#### Task material:
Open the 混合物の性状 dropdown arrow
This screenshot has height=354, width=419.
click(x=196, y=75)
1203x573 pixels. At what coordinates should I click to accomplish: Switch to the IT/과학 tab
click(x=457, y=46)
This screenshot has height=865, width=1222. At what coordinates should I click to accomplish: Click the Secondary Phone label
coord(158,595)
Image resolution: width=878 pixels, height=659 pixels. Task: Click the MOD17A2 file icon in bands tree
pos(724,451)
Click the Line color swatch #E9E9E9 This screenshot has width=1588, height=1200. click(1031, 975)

--

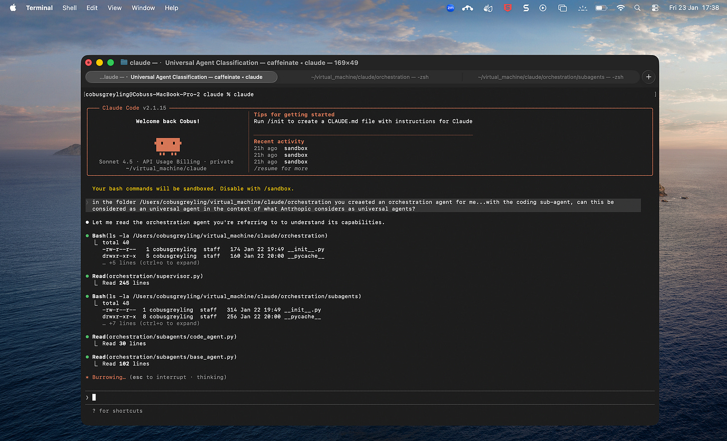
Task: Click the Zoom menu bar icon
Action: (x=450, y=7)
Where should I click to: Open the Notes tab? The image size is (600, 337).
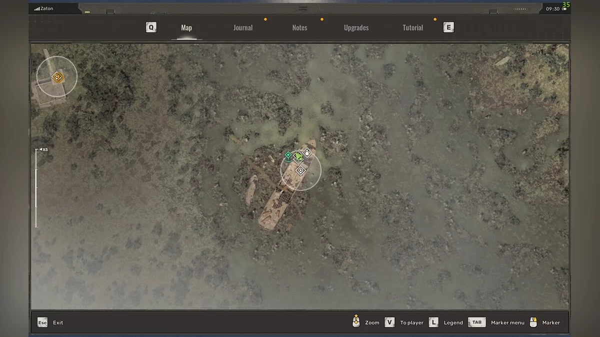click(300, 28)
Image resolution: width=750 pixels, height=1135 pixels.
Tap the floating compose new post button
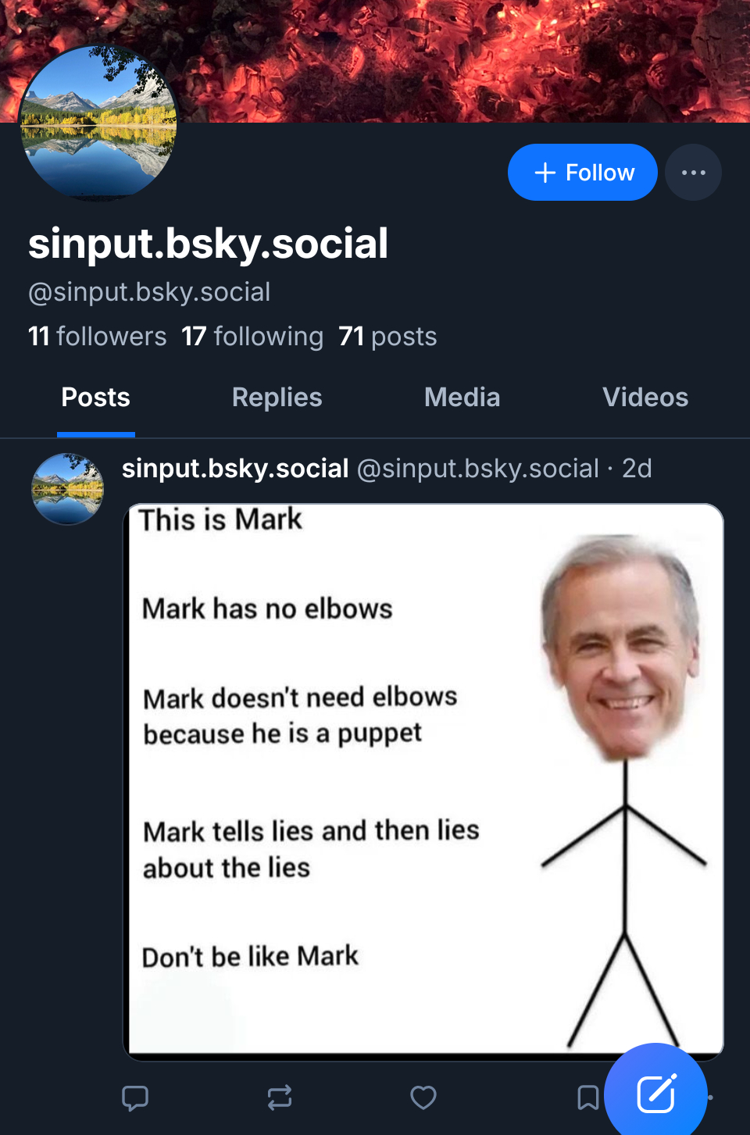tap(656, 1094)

#### Task description:
Copy, exactly and only, the lines above that begin with the one containing "This screenshot has height=865, width=1222." and finish with the one containing "Click the Line".

#### Response area:
This screenshot has height=865, width=1222. At what coordinates should I click to accomplish: Click the Secondary Phone label
coord(158,595)
Image resolution: width=878 pixels, height=659 pixels. Task: Click the MOD17A2 file icon in bands tree
pos(724,451)
Click the Line color swatch #E9E9E9 This screenshot has width=1588, height=1200. click(1031, 975)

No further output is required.